_Reading text_
[Begin]
Doing the circuit . . . we passed on climbing Broom Fell but instead we walk across the flanks of the high ground
circling around Wythop Moss on the high ground.
The next target . . . the small rise ahead that goes by the name of Burthwaite Heights.
Zooming in on Sale Fell . . . because the sun had come out at last.
More fences . . . but we didn't have to cross this one . . . it headed down in the right direction.
Yes we've got to climb it . . . because it's there.
I believe it's a Birkett Fell (noted in Bill Birkett's list of Lakeland Fells) but as we're not counting Birkett's, we'll do it just because we can.
The high summit crags and impressive cairn on Burthwaite Heights . . . not !
At least Wainwrights usually have a pile of stones to mark the highest point . . . that's Jo and I in the distance looking for a non-existent cairn.
We did, however, get a nice view down to Kelswick Farm on the side of Sale Fell.
. . . and a good view of Wythop Hall Farm under the woodland-covered Ladies Table.
[End]
_Written request A_
Transcribe the listing below, from its first line through the line holding "Click the Windows", inclusive.

_Items_
[Begin]
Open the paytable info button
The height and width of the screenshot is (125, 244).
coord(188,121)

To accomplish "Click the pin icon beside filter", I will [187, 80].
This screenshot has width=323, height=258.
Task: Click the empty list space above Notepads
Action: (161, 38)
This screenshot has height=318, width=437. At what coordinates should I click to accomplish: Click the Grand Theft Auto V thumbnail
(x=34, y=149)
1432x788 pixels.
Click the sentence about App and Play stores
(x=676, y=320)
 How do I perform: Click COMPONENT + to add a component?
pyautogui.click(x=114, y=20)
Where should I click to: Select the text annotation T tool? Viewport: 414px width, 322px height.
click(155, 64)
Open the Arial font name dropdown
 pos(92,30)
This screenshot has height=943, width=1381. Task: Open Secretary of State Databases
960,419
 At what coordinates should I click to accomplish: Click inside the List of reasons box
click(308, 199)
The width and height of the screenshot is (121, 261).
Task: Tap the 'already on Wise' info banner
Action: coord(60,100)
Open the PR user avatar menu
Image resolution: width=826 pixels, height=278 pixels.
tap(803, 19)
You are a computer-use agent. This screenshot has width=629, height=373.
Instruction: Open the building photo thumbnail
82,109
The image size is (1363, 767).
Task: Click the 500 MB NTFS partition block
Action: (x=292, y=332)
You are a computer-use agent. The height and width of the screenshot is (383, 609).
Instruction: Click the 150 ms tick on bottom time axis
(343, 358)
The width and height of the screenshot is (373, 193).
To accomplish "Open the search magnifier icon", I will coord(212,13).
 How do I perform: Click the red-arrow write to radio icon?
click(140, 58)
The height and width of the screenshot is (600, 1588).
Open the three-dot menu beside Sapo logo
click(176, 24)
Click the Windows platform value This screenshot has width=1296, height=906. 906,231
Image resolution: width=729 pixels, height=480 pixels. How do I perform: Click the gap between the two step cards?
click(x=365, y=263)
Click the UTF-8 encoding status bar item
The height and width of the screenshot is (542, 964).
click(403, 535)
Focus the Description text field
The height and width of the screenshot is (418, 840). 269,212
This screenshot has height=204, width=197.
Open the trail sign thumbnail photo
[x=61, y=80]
[End]
_Written request B_
Reproduce verbatim the passage of the fell walk account between "More fences ." and "a non-existent cairn.", inclusive.

_Full output A_
Open the paytable info button
The height and width of the screenshot is (125, 244).
coord(188,121)

To accomplish "Click the pin icon beside filter", I will [187, 80].
This screenshot has width=323, height=258.
Task: Click the empty list space above Notepads
Action: (161, 38)
This screenshot has height=318, width=437. At what coordinates should I click to accomplish: Click the Grand Theft Auto V thumbnail
(x=34, y=149)
1432x788 pixels.
Click the sentence about App and Play stores
(x=676, y=320)
 How do I perform: Click COMPONENT + to add a component?
pyautogui.click(x=114, y=20)
Where should I click to: Select the text annotation T tool? Viewport: 414px width, 322px height.
click(155, 64)
Open the Arial font name dropdown
 pos(92,30)
This screenshot has height=943, width=1381. Task: Open Secretary of State Databases
960,419
 At what coordinates should I click to accomplish: Click inside the List of reasons box
click(308, 199)
The width and height of the screenshot is (121, 261).
Task: Tap the 'already on Wise' info banner
Action: coord(60,100)
Open the PR user avatar menu
Image resolution: width=826 pixels, height=278 pixels.
tap(803, 19)
You are a computer-use agent. This screenshot has width=629, height=373.
Instruction: Open the building photo thumbnail
82,109
The image size is (1363, 767).
Task: Click the 500 MB NTFS partition block
Action: (x=292, y=332)
You are a computer-use agent. The height and width of the screenshot is (383, 609).
Instruction: Click the 150 ms tick on bottom time axis
(343, 358)
The width and height of the screenshot is (373, 193).
To accomplish "Open the search magnifier icon", I will coord(212,13).
 How do I perform: Click the red-arrow write to radio icon?
click(140, 58)
The height and width of the screenshot is (600, 1588).
Open the three-dot menu beside Sapo logo
click(176, 24)
Click the Windows platform value This screenshot has width=1296, height=906. 906,231

_Full output B_
More fences . . . but we didn't have to cross this one . . . it headed down in the right direction.
Yes we've got to climb it . . . because it's there.
I believe it's a Birkett Fell (noted in Bill Birkett's list of Lakeland Fells) but as we're not counting Birkett's, we'll do it just because we can.
The high summit crags and impressive cairn on Burthwaite Heights . . . not !
At least Wainwrights usually have a pile of stones to mark the highest point . . . that's Jo and I in the distance looking for a non-existent cairn.